The output should be all lines of the entries below in which the word "agent" occurs.

[Extracted information]
________________________
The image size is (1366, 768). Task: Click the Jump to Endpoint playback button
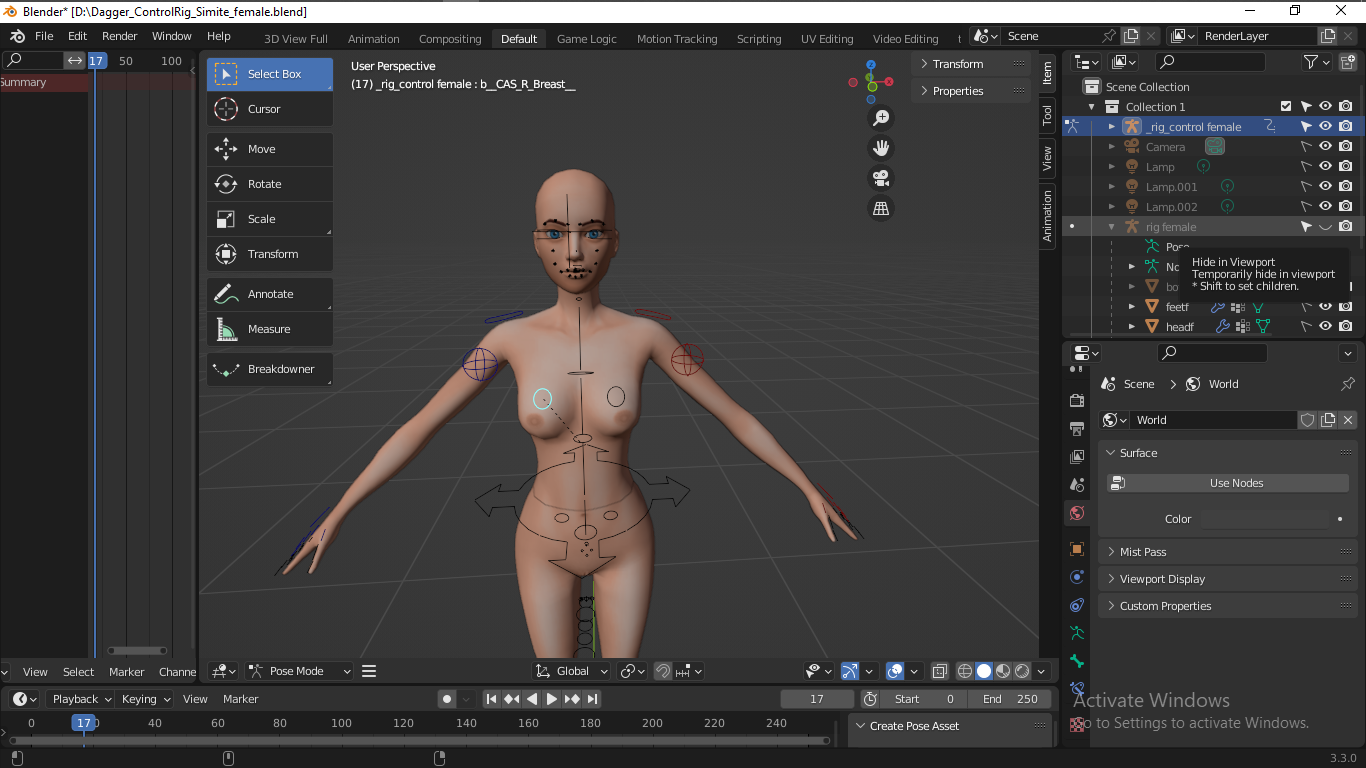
________________________
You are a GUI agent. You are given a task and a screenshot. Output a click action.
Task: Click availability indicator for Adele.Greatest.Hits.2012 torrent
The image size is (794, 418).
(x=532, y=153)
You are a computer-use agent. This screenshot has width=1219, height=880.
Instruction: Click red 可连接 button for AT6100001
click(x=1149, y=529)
________________________
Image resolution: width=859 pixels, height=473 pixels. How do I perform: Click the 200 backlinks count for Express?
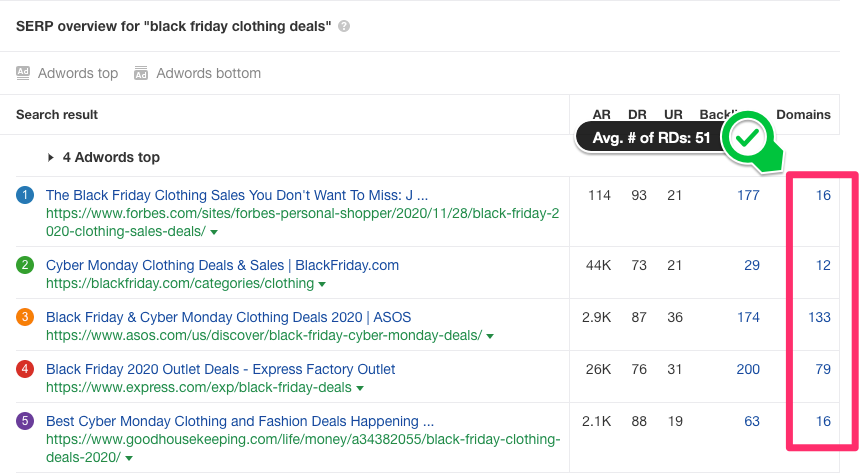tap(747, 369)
________________________
[Finished exercise]
You are a GUI agent. You are given a task and a screenshot. Output a click action.
You are a computer-use agent. This screenshot has width=1219, height=880.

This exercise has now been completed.